My premature grief of my inevitable death sits heavy on my chest. The uncertainty of what’s coming stirs up nausea in my gut. I can’t allow myself to dwell on it, or I’ll lose my mind like I almost have so many times.
People always seem to think that having premonitions—the sight, psychic abilities, whatever they prefer to call it—is a gift, something one would be lucky to covet. But I know better.
It’s a curse, especially for an anxious type like me with an impeccable eye for pattern recognition.
It’s no gift, it’s a life lived waiting for the other shoe to drop.
Tortured awareness that at any moment, the sequence of events could be kicked off, and that’s it.
There’s nothing to be done. Sometimes you can prolong the inevitable, but there’s no stopping fate.
It’s harder than ever to accept that fact when I’m back in this house. When his scent is all around me, forest and musk and wood—all things grounding and good. I could drown myself in it, that’s the way I’d love to go.
It takes everything in me to get out of the sheets, but I need to keep myself busy. I can’t afford to unravel, not when there’s so much at stake, not when Hawthorne’s life is on the line if we don’t navigate this all so, so carefully.
Doing some mundane task, like making the bed, should keep my mind preoccupied, but it’s impossible to focus on the simple task when the memories that reside in the house reach for me.
I can feel him searching for me. His frustration vibrates in the floorboards beneath my feet, it stirs the dust in the air, unsettling the very foundation.
It rouses the other spirits, their uncertainty palpable, but they stay away. Some are soothing souls, filled to the brim with concern—surely this is a stark contrast to the calming and welcome energy that Thorne’s home usually exudes.
Once again, I’ve brought dreariness and hostility into this house.
A girl cloaked in gloom will be his doom. It could have just been a cruel joke by a teenager dressed up as a psychic at a Halloween party, but instead of a mockery of a prophecy, we all know it’s the truth.
As much as I could linger on the past, the restless spirits are eager to show me what I’ve missed.
A flash of an office, furnished with dark wood and rich burgundy, beckons me in my mind.

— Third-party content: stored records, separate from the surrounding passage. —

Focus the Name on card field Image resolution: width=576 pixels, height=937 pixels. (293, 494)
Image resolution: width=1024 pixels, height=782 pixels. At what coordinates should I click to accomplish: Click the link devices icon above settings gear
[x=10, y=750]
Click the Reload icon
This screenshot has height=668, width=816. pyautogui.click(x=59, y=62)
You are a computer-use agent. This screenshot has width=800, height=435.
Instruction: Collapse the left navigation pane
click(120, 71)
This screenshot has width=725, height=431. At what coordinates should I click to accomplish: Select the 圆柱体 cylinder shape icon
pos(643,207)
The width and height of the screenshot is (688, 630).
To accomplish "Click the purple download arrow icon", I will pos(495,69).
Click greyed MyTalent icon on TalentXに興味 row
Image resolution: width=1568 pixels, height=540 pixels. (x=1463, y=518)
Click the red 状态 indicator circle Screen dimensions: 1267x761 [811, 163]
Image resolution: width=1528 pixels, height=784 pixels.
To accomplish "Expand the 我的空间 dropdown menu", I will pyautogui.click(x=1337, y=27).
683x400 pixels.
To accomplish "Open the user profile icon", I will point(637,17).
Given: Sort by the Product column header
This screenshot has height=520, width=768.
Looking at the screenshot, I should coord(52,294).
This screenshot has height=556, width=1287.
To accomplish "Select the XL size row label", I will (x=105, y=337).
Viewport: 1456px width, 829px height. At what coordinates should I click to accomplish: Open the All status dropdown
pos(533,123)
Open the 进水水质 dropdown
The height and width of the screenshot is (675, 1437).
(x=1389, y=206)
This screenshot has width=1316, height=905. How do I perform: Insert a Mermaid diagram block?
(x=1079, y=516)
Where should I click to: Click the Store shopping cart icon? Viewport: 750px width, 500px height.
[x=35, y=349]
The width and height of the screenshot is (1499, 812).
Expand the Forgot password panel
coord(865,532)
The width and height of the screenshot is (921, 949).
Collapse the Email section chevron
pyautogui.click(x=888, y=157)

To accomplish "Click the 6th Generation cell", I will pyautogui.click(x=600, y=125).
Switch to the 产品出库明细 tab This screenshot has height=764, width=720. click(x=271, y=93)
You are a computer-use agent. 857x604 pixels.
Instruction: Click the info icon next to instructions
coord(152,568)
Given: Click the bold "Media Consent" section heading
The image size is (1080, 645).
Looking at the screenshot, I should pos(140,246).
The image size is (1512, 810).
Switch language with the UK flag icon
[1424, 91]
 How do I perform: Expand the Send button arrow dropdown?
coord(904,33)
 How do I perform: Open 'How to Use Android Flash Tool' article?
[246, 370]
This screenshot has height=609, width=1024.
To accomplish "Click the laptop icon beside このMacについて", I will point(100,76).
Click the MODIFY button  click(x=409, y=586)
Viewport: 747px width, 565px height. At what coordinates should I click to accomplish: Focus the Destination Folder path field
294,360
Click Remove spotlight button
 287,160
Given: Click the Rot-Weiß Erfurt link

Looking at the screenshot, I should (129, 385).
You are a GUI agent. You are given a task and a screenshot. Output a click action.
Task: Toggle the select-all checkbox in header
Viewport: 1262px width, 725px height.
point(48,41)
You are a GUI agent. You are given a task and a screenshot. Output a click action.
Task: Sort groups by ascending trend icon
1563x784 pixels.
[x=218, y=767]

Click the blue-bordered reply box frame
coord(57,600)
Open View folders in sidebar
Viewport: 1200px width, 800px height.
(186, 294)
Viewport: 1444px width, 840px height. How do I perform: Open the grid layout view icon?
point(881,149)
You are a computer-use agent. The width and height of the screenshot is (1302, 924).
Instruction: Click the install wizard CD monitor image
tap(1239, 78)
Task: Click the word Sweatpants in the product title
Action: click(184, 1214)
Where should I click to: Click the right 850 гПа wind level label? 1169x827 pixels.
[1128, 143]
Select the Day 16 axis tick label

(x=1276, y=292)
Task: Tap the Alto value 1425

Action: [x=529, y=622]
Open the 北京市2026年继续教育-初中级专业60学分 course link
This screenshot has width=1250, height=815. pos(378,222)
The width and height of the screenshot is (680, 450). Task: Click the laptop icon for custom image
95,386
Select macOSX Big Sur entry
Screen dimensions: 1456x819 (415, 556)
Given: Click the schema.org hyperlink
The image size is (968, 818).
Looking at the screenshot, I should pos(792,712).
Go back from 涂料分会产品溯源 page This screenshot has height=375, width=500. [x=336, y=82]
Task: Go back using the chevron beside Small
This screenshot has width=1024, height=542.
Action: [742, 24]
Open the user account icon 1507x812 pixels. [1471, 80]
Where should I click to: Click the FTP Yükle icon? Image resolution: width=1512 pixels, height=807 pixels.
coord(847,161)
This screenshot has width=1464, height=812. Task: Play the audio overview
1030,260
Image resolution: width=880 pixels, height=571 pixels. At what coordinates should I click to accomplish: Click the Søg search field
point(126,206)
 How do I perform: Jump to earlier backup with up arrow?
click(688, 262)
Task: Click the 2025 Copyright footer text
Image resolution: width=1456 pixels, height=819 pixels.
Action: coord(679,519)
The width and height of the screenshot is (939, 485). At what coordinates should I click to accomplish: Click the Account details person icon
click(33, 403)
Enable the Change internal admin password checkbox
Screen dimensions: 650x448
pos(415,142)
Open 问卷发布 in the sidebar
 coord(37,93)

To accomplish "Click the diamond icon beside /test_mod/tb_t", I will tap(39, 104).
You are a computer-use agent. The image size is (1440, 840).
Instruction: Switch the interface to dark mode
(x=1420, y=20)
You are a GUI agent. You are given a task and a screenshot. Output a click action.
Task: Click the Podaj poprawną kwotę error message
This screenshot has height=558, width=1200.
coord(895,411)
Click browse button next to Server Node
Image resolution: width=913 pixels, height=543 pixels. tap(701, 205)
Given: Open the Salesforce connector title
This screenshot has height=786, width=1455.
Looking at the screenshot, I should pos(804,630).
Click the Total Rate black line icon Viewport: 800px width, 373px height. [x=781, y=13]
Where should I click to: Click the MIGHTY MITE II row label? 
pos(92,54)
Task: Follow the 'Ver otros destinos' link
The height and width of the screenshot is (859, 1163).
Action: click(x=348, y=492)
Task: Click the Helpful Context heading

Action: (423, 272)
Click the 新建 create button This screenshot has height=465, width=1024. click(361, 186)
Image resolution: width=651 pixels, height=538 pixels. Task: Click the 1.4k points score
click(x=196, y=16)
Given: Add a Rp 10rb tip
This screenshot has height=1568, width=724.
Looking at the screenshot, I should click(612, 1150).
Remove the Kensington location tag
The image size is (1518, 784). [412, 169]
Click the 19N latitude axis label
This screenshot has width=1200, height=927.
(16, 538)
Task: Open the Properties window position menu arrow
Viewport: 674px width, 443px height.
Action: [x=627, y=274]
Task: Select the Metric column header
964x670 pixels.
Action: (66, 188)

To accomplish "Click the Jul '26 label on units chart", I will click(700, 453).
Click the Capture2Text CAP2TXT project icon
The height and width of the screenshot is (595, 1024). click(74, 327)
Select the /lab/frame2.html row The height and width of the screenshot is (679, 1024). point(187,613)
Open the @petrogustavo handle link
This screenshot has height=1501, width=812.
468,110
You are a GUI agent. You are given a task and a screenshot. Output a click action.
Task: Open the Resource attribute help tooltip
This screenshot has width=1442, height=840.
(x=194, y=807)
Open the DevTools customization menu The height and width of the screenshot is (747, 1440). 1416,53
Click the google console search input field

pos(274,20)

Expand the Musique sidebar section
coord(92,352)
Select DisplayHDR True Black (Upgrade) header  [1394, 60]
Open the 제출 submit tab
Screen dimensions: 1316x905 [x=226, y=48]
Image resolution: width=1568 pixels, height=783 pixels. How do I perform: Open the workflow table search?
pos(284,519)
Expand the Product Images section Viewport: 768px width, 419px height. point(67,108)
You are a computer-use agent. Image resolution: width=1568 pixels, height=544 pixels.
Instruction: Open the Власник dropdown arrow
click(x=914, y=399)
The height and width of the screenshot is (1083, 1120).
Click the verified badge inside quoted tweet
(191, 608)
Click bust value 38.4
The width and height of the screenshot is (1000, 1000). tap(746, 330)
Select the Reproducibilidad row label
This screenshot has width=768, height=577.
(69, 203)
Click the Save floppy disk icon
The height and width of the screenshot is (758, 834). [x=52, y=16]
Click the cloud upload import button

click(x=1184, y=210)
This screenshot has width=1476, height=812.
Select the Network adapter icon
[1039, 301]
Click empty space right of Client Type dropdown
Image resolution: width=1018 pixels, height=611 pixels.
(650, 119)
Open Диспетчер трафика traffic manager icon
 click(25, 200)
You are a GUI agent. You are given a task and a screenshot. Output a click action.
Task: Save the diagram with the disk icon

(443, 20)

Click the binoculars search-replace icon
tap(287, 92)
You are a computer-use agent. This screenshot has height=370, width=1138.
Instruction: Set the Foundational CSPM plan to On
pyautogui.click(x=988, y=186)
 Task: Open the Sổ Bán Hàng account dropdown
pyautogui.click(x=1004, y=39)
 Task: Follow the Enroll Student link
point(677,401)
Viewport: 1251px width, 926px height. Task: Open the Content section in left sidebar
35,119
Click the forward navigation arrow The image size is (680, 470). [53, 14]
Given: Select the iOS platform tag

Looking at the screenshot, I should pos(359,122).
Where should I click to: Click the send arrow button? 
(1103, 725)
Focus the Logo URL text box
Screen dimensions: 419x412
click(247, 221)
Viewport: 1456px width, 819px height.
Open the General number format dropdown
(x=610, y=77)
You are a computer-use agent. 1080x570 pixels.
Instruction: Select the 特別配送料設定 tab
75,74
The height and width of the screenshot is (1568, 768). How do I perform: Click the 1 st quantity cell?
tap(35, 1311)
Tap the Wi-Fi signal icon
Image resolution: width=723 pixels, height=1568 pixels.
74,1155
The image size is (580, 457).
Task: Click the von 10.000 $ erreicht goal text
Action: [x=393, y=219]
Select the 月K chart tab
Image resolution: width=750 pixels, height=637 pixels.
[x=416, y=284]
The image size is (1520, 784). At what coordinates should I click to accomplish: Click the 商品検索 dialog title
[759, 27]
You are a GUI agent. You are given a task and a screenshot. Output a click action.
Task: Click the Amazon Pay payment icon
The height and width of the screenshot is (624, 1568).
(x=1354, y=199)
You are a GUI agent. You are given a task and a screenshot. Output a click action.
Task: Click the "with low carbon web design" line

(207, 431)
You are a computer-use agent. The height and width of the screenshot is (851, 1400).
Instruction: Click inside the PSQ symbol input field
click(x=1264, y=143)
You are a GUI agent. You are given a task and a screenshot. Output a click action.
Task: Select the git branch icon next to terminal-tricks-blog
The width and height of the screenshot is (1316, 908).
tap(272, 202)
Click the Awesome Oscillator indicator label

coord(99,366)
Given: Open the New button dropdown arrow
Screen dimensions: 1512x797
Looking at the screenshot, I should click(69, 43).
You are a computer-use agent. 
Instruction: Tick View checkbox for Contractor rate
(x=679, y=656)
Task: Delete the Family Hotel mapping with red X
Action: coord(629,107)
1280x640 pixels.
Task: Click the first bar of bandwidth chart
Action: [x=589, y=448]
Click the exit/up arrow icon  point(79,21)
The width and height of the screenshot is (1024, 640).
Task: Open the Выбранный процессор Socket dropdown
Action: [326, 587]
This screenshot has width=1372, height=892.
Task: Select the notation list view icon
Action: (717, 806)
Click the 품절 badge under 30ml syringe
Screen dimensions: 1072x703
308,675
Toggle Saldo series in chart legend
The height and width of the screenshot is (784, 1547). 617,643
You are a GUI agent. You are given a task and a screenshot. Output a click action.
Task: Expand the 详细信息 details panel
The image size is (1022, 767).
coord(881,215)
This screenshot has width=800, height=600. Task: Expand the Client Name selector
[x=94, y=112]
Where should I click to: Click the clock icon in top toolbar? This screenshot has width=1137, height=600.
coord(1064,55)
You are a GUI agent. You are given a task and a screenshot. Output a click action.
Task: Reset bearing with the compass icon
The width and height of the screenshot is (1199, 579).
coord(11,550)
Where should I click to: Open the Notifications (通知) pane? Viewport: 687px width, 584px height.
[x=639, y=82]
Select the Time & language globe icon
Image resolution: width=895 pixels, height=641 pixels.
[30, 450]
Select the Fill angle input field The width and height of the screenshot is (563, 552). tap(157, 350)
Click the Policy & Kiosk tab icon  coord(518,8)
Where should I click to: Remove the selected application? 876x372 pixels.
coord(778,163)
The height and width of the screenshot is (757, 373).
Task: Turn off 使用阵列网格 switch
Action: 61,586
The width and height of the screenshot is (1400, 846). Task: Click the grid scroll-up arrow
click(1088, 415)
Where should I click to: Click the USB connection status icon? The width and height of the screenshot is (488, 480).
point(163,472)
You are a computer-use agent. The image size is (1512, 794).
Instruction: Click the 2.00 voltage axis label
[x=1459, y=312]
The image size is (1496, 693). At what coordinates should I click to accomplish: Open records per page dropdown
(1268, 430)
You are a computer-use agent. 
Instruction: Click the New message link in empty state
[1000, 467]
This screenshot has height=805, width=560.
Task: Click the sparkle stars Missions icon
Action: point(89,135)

As I make the bed, a series of images play behind my eyes like the reel of a viewfinder.
First a desk, then a drawer on the left, then a flash drive hidden in the false bottom.
The green high-thread-count sheets caress my fingers as I pull them taut, then lay the comforter over them.
Anticipation and curiosity tangle in my gut as I consider what these images could lead to.
Obviously, I’m meant to find something. I’m no stranger to seeing, no novice at interpreting messages I receive.
If there’s one thing I’ve learned in all my years of being surrounded by the dead, it’s that they’re bored and nosy.
Finishing the bed, I follow the trail that’s been laid for me.
In the hall, I pause, waiting for the taut rope of intuition to guide me in the right direction.
Past the stairs, I venture forward until I reach a closed door on the left.
The metal knob is cold against my sweating palm as I grip and twist.
To my surprise, the room isn’t stale; a cracked window allows the crisp autumnal air to slip in. Even though no one is home—at least living, I close the door quietly behind me. Guilt rides my shoulders as I do.